▶ **Assignment**
The response must consist of every line of the listing, reproduced verbatim.

▶ **Data extracts**
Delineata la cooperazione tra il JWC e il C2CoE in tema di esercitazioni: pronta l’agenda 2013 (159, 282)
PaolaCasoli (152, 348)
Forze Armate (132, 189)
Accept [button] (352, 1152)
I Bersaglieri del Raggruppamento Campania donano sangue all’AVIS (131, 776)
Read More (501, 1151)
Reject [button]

▶ **Exercise solution**
Delineata la cooperazione tra il JWC e il C2CoE in tema di esercitazioni: pronta l’agenda 2013 (159, 282)
PaolaCasoli (152, 348)
Forze Armate (132, 189)
Accept [button] (352, 1152)
I Bersaglieri del Raggruppamento Campania donano sangue all’AVIS (131, 776)
Read More (501, 1151)
Reject [button]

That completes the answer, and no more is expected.